The Sleeping Beauty, Op.66
The State Academic Symphony Orchestra of Russia “Evgeny Svetlanov”
Recorded 30 December 2013 in the Tchaikovsky Concert Hall, Moscow
Reviewed by: Colin Anderson
Reviewed: October 2017
CD No: ICA CLASSICS
ICAC 5144 (2 CDs)
Duration: 2 hours 40 minutes
A cursory glance at the annotation might suggest that Evgeny Svetlanov is involved in this performance of Tchaikovsky’s music for The Sleeping Beauty, but the name of the legendary Russian musician (1928-2002) has been added to the orchestra he conducted for many years. This recording then is solely the inspiration of Vladimir Jurowski who leads a superb account of the complete score, every note of it. Captured in vivid and tangible – yet natural – sound the opening pages of this concert outing are thrillingly dramatic, suggesting great things to come, and what is promised is delivered.

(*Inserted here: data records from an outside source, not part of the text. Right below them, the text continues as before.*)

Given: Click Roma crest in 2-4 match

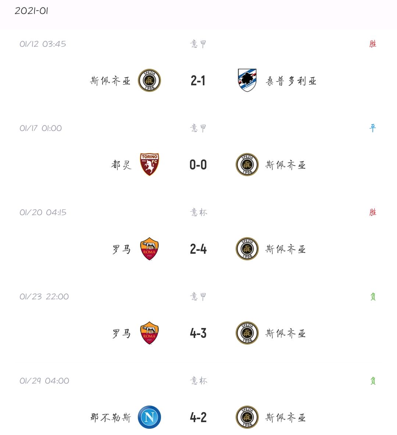Looking at the screenshot, I should click(x=149, y=249).
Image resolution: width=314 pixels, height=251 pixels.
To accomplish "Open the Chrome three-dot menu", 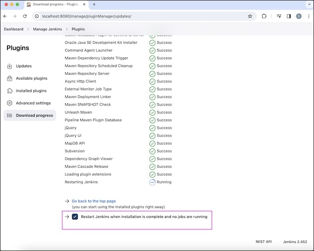I will coord(308,16).
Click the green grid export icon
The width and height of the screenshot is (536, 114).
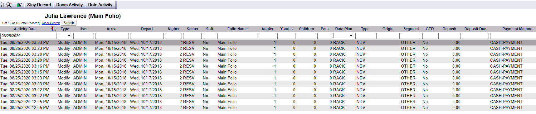click(19, 5)
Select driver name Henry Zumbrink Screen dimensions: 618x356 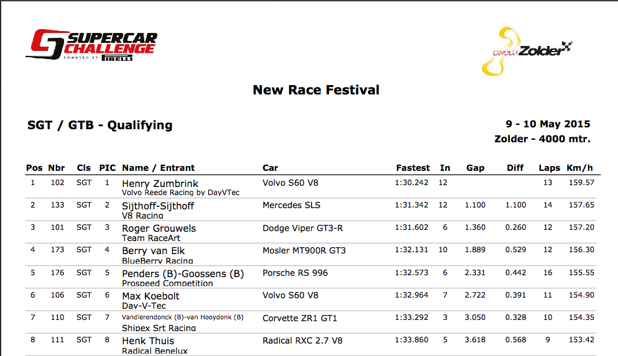pos(160,183)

Throughout the 160 minutes, Jurowski’s affection for the music, and the orchestra’s seasoned response to it, offers many rewards, presenting a vast symphonic canvas as much as a story with dancers: without having to attend to choreographic needs Jurowski (who discusses tempos relative to stage and concert in the booklet interview) is able to focus entirely on musical needs, and these he judges to a nicety. Much beauty, scintillation and suggestion is gifted to the listener now sharing what must have been an exhilarating evening in Moscow, the players as fresh and as committed at the end of it as they were at the beginning.
Aided by his ear for clarity of detail and articulation, feel for drama and characterisation (be it regal, diamantine, sinister or catty, and not forgetting the bluebird), and inspiring some terrific playing – whether solo (the individual players named, invidious as it is I must pick out clarinettist Mikhail Beznosov) or corporate – a sense of rightness informs Jurowski’s traversal of the score, sustaining its length and (here) completeness. It’s a testimony to Tchaikovsky’s genius to create consistently great music in circumstances where, however extensive, it might have played ‘second fiddle’ to that could be watched, the dancing, costumes and decor.
When it comes to his handling of what might be termed ‘highlights’ – those numbers that habitually appear in suites or selections – Jurowski is not found wanting, the Act One ‘Waltz’ is beautifully judged, for example, full of Imperial swirl, and whether requiring elegance, sensitivity or full-on theatrical projection, this account covers what is needed. There are other notable versions of Sleeping Beauty (of course) – such as Ansermet, Bonynge, Lanchbery, Pletnev, Previn, Rozhdestvensky, Slatkin and, indeed, Svetlanov – to which distinguished company Jurowski easily joins, fabulous playing and opulent sound providing further good reasons to invest. The concluding ‘Apotheosis’ is gloriously roof-raising, applause retained for a few seconds, apt on this occasion.